Symptoms of auditory processing disorder

The symptoms of APD can vary from person to person, ranging from quite subtle to more pronounced.

If you're living with APD, you'll likely experience some of the following symptoms:

  • Difficulty in noisy environments - You might struggle to understand speech when there is lots of background noise. Unlike hearing loss, this is because your brain finds it hard to filter and focus on the main conversation.
  • Frequent misunderstandings - Regularly needing to ask people to repeat themselves, or misinterpreting spoken instructions is common if you're living with APD. Words that sound similar to one another can also be easily misunderstood.
  • Delayed responses - You may notice a lag in your response to verbal communication. This delay isn't about not hearing, but rather about the time it takes for your brain to process and understand the sounds, and then for you to come up with a relevant response.
  • Auditory memory challenges - Remembering details from conversations, lectures or lessons can be difficult. This aspect of APD affects your ability to retain and recall information that you hear.

How is APD diagnosed?

In order to be diagnosed with APD, you'll need to go through a detailed process, involving an audiologist and often a speech-language pathologist.

First, you'll need to visit an audiologist, who will conduct a standard hearing test to ensure that you have no issues with your hearing.

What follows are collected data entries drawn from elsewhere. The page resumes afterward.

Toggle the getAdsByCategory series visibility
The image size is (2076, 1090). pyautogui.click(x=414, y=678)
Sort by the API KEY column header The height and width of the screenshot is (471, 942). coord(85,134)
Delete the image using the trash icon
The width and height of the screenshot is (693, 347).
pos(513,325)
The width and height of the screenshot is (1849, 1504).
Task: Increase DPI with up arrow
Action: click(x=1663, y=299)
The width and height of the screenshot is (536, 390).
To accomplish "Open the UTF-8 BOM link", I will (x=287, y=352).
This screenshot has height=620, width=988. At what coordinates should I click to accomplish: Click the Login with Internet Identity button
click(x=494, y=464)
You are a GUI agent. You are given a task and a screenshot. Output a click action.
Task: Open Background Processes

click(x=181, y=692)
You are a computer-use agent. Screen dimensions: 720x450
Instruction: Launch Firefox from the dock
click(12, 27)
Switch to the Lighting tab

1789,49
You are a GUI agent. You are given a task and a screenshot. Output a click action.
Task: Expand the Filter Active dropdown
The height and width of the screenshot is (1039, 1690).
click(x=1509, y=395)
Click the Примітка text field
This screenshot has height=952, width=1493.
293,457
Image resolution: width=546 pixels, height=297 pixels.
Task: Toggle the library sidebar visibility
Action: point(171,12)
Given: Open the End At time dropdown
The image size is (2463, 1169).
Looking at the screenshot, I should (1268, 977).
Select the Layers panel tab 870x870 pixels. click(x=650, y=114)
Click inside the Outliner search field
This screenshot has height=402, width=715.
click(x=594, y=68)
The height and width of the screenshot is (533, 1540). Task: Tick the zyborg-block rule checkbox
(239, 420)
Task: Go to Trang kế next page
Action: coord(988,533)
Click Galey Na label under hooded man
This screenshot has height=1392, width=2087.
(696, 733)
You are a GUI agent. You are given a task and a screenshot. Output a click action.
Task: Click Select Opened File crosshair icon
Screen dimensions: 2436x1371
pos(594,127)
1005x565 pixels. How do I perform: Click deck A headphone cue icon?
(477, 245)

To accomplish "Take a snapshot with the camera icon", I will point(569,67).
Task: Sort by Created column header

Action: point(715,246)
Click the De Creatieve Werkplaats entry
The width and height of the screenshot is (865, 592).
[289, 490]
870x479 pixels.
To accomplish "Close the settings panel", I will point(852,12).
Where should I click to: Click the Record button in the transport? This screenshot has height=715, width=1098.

Once hearing loss is ruled out, they proceed with specific auditory processing tests.

These tests are designed to assess how effectively you can process and understand different sounds, particularly in noisy environments.

You might be asked to listen to various sounds or spoken words and then respond to questions about them.

This thorough evaluation is crucial, as APD can show symptoms similar to other conditions like attention deficit hyperactivity disorder (ADHD) or other learning or language difficulties.

By accurately diagnosing APD, the right strategies and support can be implemented to help manage the condition effectively.

APD's link to other conditions

APD often intersects with other conditions, which can make its diagnosis and management more complex.

For instance, many people living with APD also experience language disorders or learning disabilities, which can overlap with the symptoms of APD.

Additionally, there is a notable connection between APD and ADHD, where challenges in auditory processing and attention regulation exist together.

Although this overlap of symptoms can sometimes lead to confusion in diagnosis, it's important that you persevere throughout the process.

With a correct diagnosis, healthcare professionals will be able to provide you with a much more tailored and comprehensive treatment plan to address your specific needs.

Managing APD in daily life

APD can significantly impact daily life for both adults and children, affecting various aspects of your everyday experiences.

For children, APD often poses challenges in school settings, where difficulties in processing auditory information can impact their ability to follow instructions, engage in classroom activities, and understand spoken material.

This can lead to struggles with academic performance and social interactions, as they might misinterpret what teachers or friends say.

For adults, APD can affect workplace communication and productivity, especially in environments with a lot of background noise or where verbal instructions are common.

If you are living with APD and feeling the impacts of the condition on your work, there are Disability Employment Services like APM that can help.

One of our friendly employment consultants can work with you and your employer to assist with making any workplace modifications that you need to help you perform well and stay in your job.

Outside of work, APD can impact social relationships and situations, due to regular misunderstandings in conversations.

If you're living with APD, no matter your age, you might also experience increased fatigue and stress due to the extra effort required to process auditory information.

Understanding and managing these impacts is critical for improving your quality of life and ensuring you can participate in educational, professional, and social situations in the way you want to.

While living with APD comes with challenges, an effective treatment plan will help you navigate these difficulties and develop strategies to improve your auditory processing skills.

When to visit a healthcare professional

If you think you or someone close to you might have Auditory Processing Disorder, it's a good idea to see a healthcare professional.

This is especially important if there are ongoing issues with understanding speech, particularly in noisy places, or if following spoken instructions is a constant challenge.

Experiencing these difficulties at school or work is also a very clear way to know when it's time to visit a healthcare professional, such as your GP, to get started.

Getting professional support early is key, as it can make a big difference in daily life and improve your overall quality of life in both personal and professional areas.